Norah BRADEN
Braden studied at the Central School and moved on to the Royal College of Art in 1921, where she specialized in painting, but recognized the difficulties of making a career as artist and transferred - 'as we were so poor' - to the pottery department (under William Staite Murray).
She was so impressed by a London exhibition of pots by Bernard LEACH that she persuaded him to take her as a student, following a glowing letter of recommendation from Sir William Rothenstein, Rector of RCA ('I am sending you a genius'). She studied under Leach from 1925-28, who described her as "the most sensitive and critical of potters."

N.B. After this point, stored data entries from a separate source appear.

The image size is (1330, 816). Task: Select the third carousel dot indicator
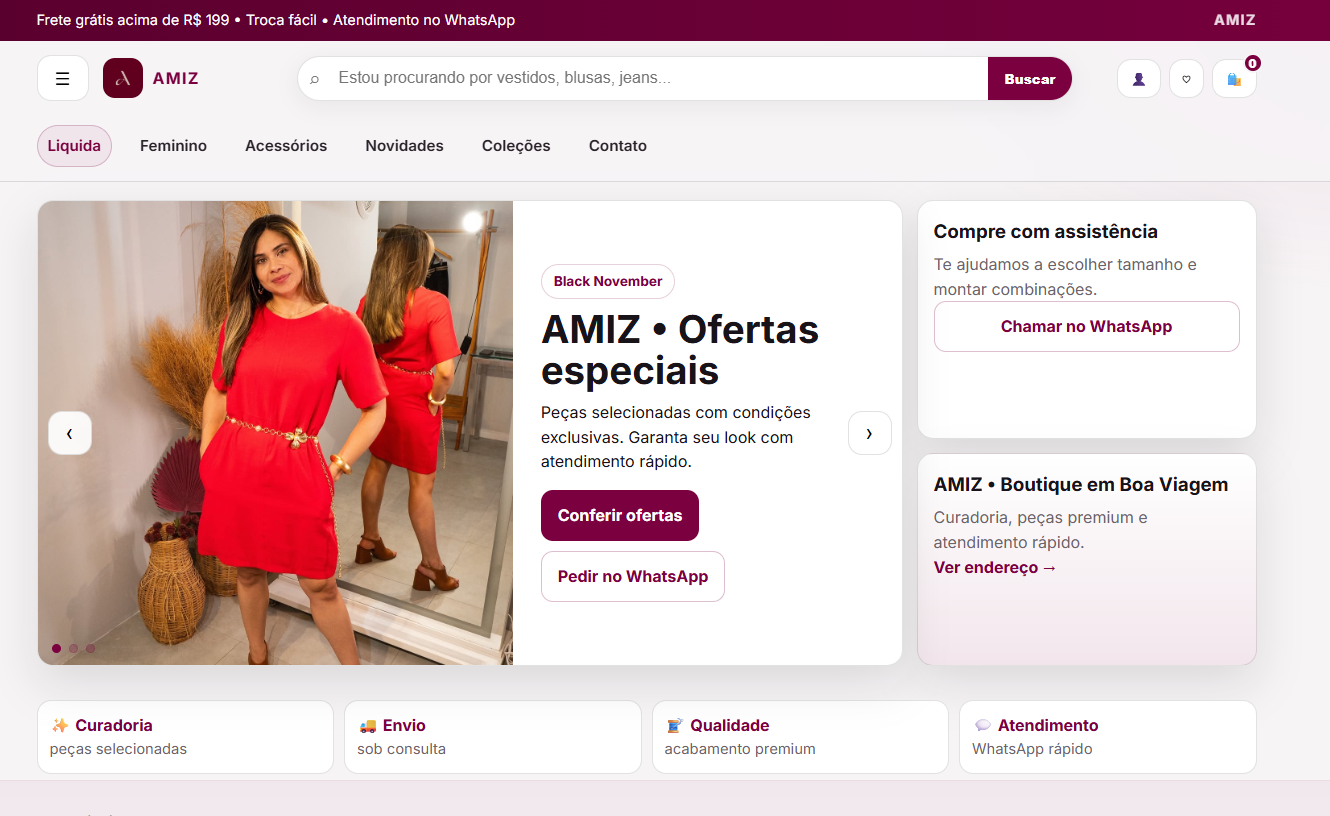coord(90,648)
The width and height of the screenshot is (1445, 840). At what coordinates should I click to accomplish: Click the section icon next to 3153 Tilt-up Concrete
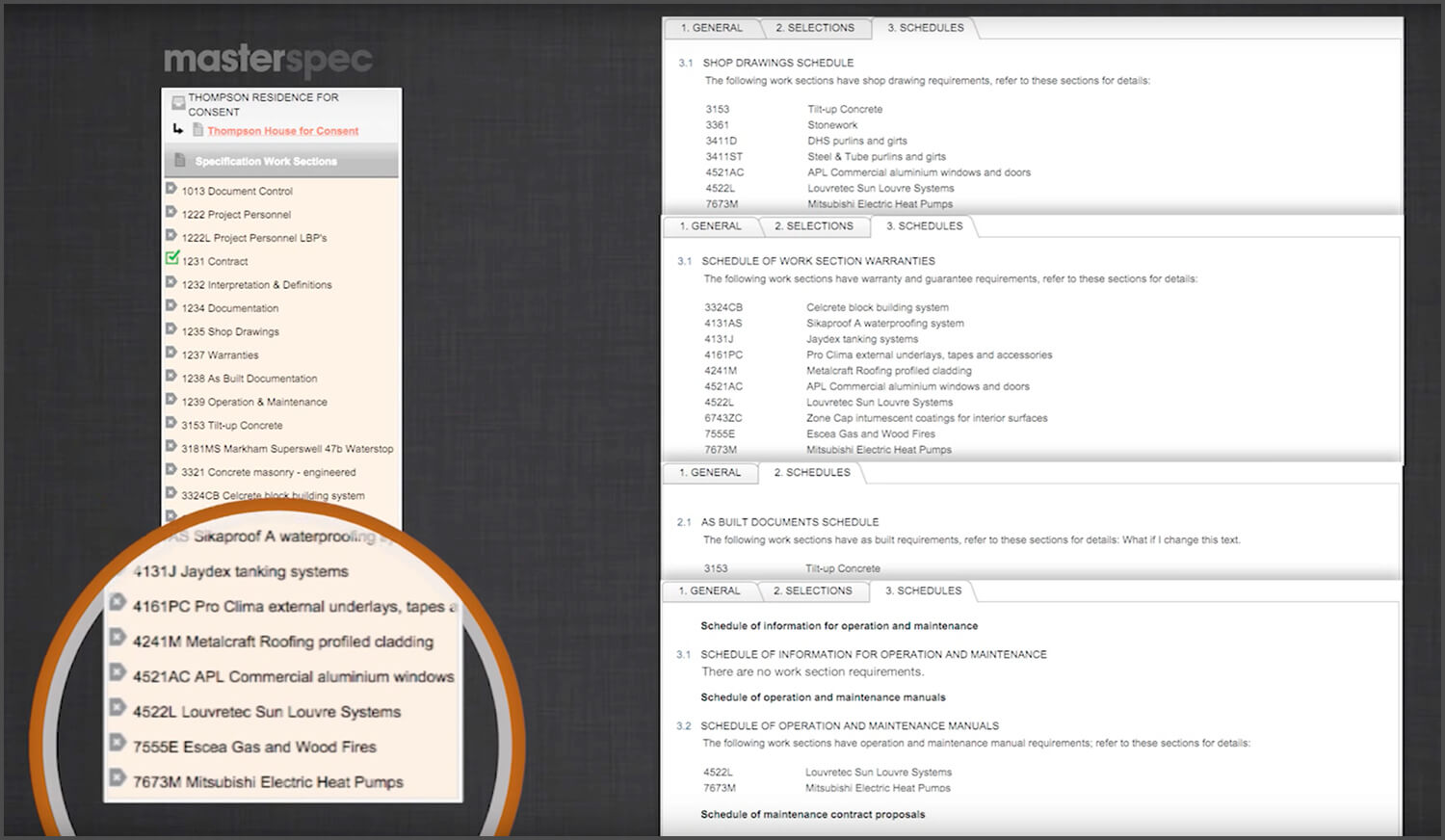(171, 425)
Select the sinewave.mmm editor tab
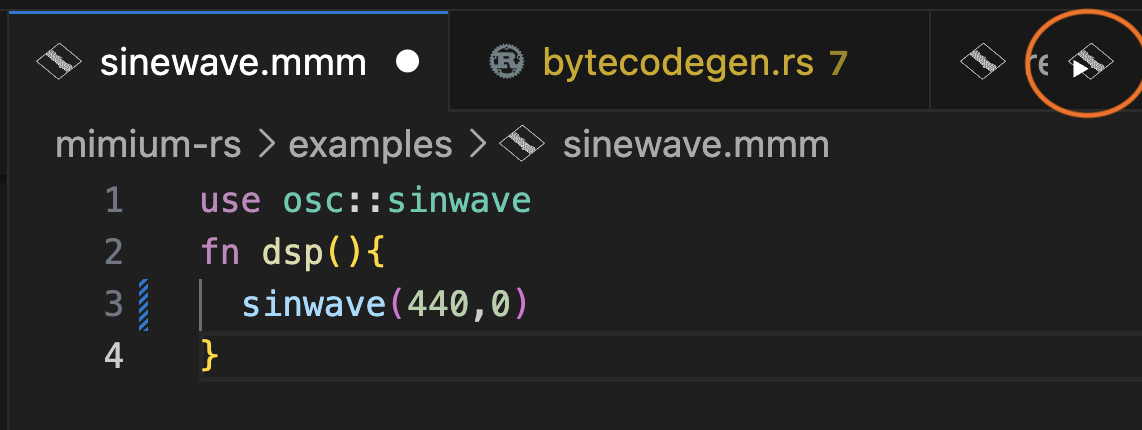1142x430 pixels. pos(232,63)
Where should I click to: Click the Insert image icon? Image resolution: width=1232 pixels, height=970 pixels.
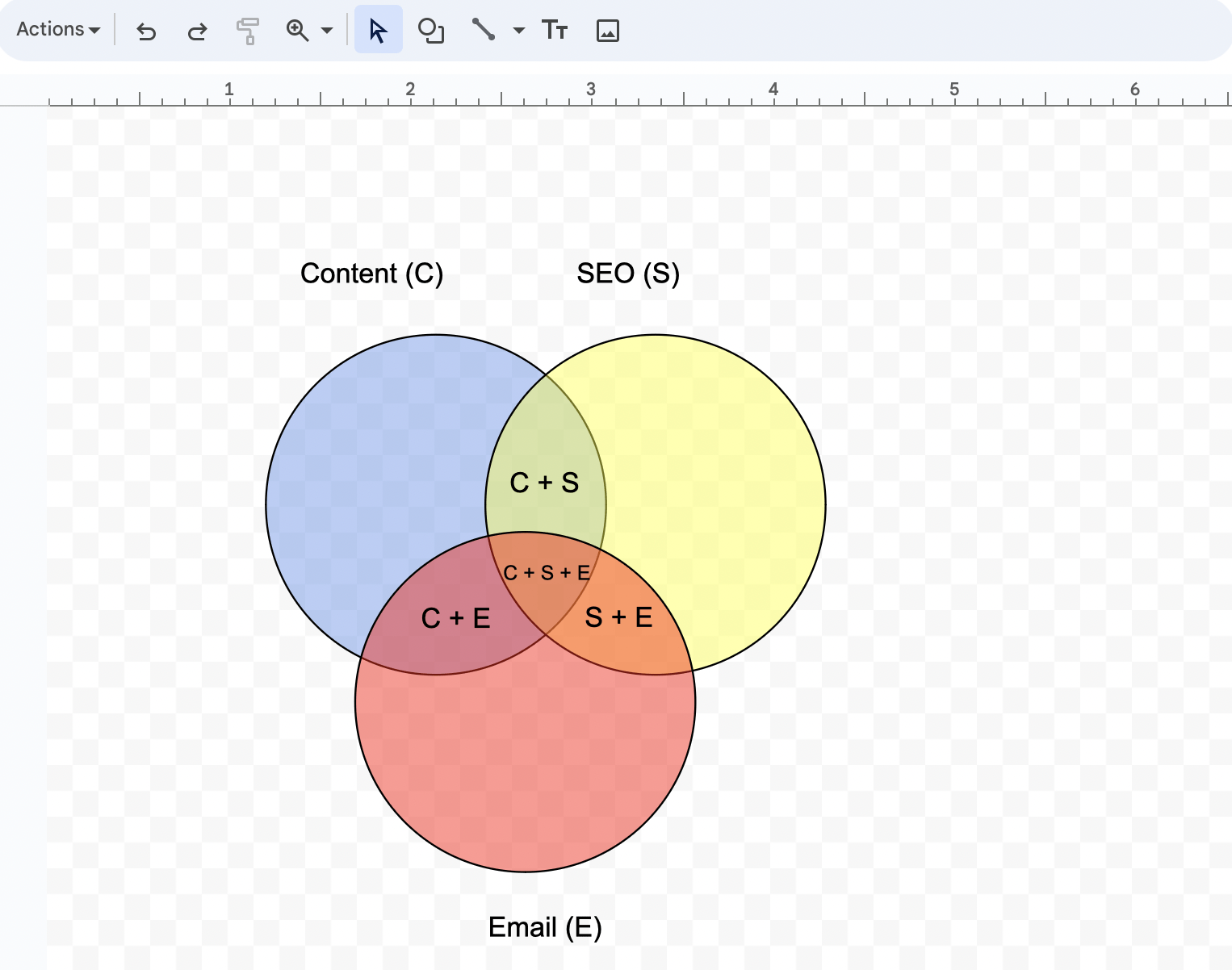pyautogui.click(x=607, y=30)
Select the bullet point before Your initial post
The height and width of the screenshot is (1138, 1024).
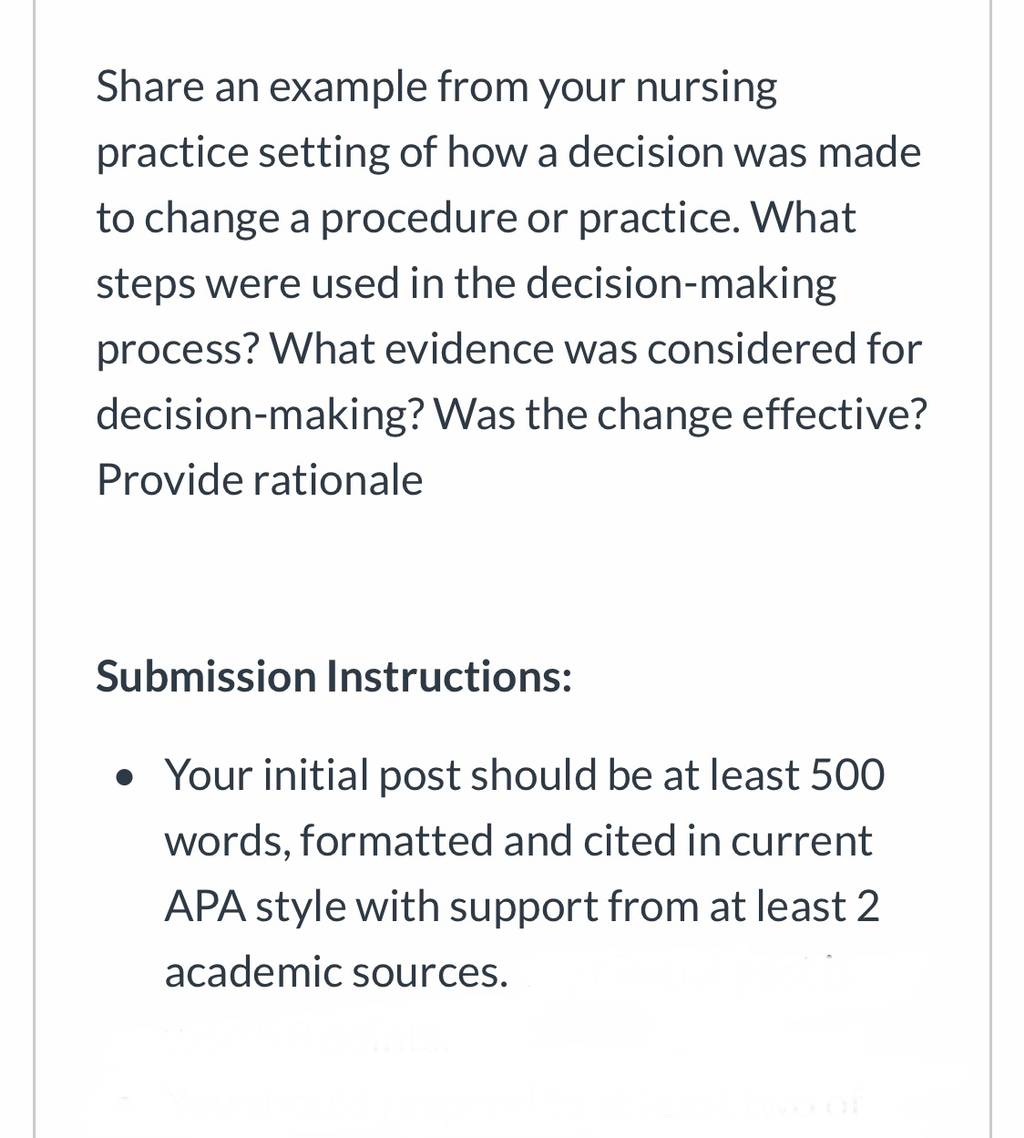[126, 777]
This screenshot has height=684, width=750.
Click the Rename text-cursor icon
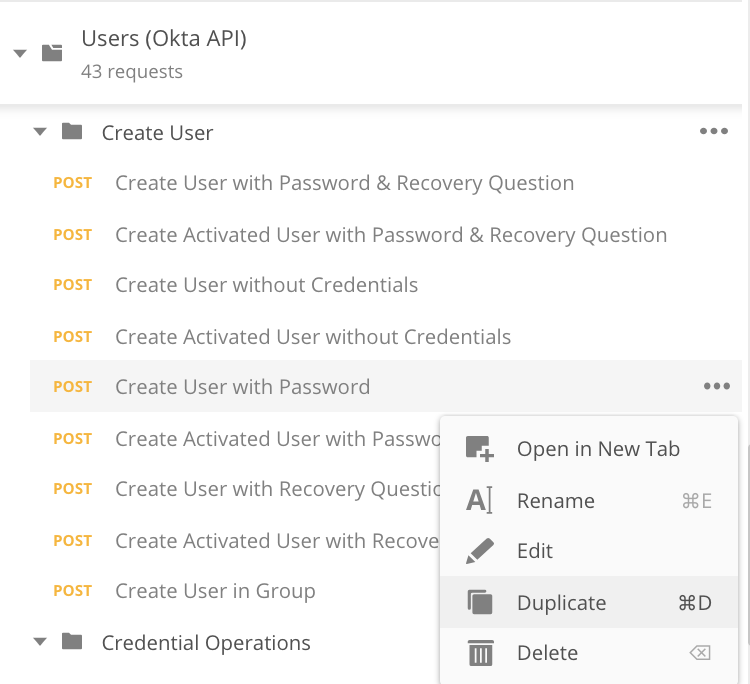pyautogui.click(x=480, y=501)
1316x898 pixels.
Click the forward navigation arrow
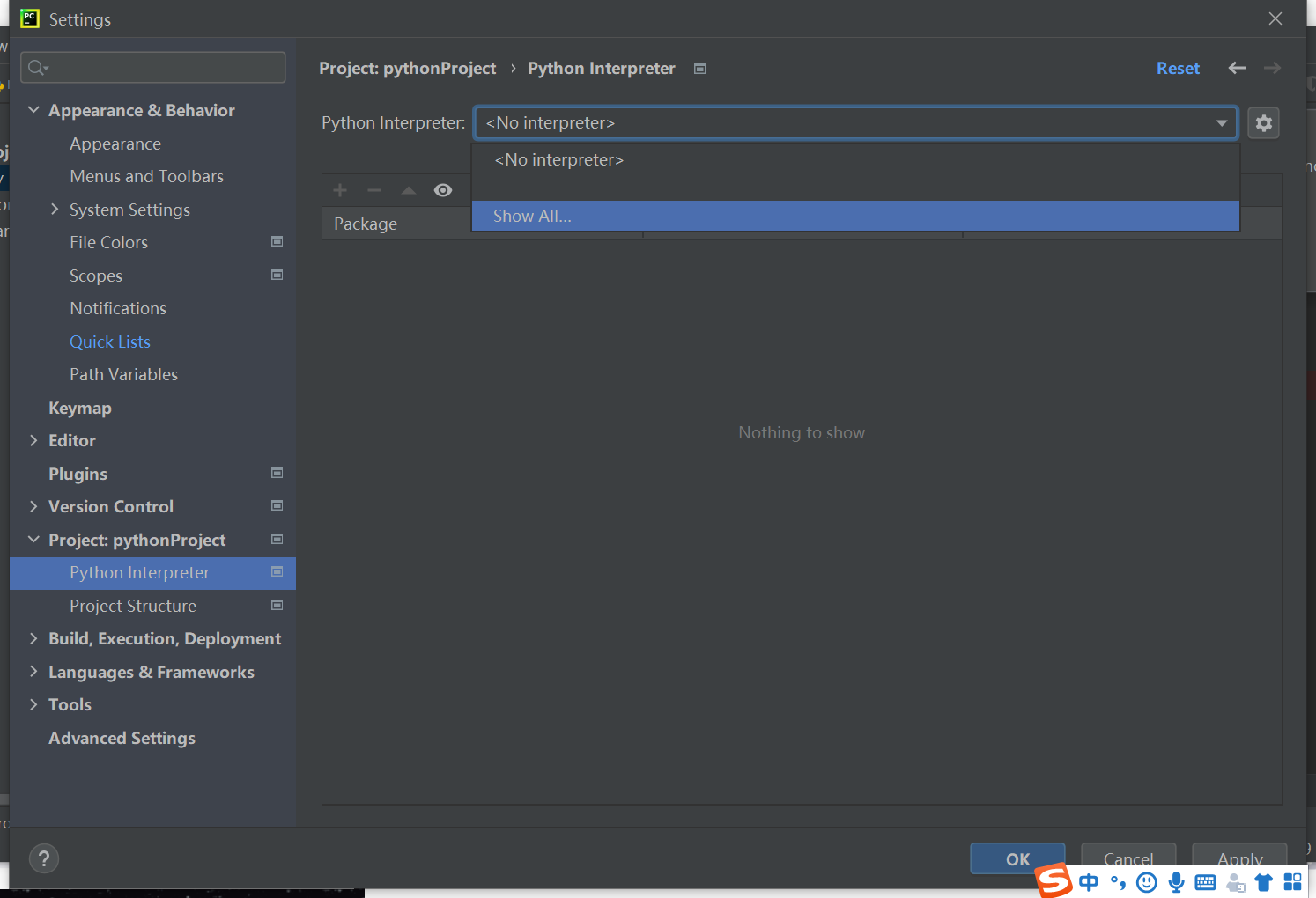tap(1272, 68)
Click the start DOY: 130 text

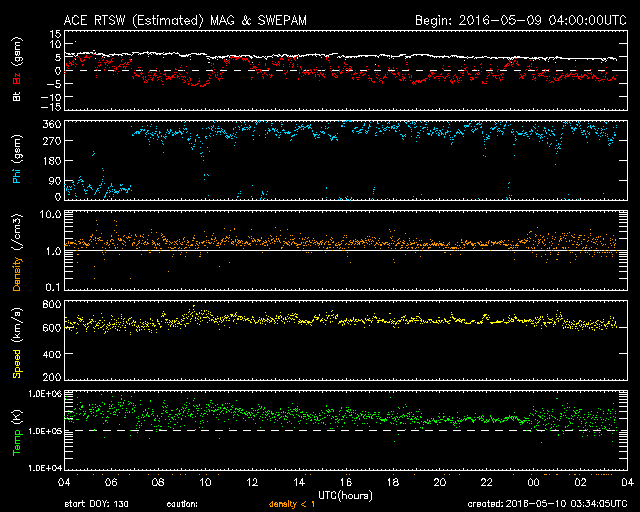[x=97, y=504]
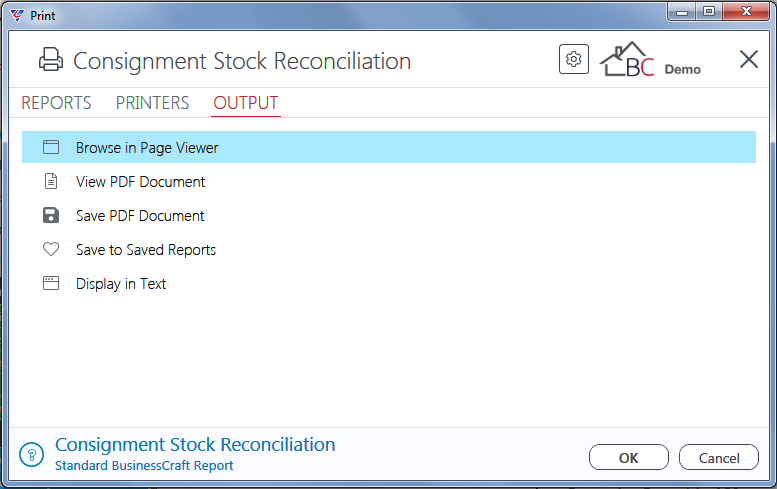Click the Save PDF floppy disk icon
The width and height of the screenshot is (777, 489).
point(51,216)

Braden struck up a strong friendship with Katherine PLEYDELL-BOUVERIE, and in 1928 joined her at Coleshill, Berkshire, staying there until 1936 when she returned to Sussex to look after her elderly mother. Her ideas were closely allied to Leach's, though her forms were less indebted to oriental shapes and more in tune with modernist ideas of minimalism and moderation. She lectured at Camberwell and Brighton Schools of Art (the latter until the late 1940s), and influenced a number of major potters, eg Henry Hammond, Paul Barron. Crippled by rheumatoid arthritis, which prevented her from using the kick wheels, she did not produce anything after the Second World War, eventually becoming an almost total recluse.
media
Artist potter
works and access
Review article by Elspeth Moncrieff: Ceramics auction at Bonhams, London c Summer 1994
Access to work: Kettle's Yard, Cambridge; V&A, London
references
ODNB entry by Emmanuel Cooper
Hardie (2009) Artists in Newlyn and West Cornwall;
Vincentelli (2000) Women and Ceramics: gendered vessels;
Whybrow (2006) The Leach Legacy: St Ives Pottery and its influence (pp94-5 photo likeness, illus)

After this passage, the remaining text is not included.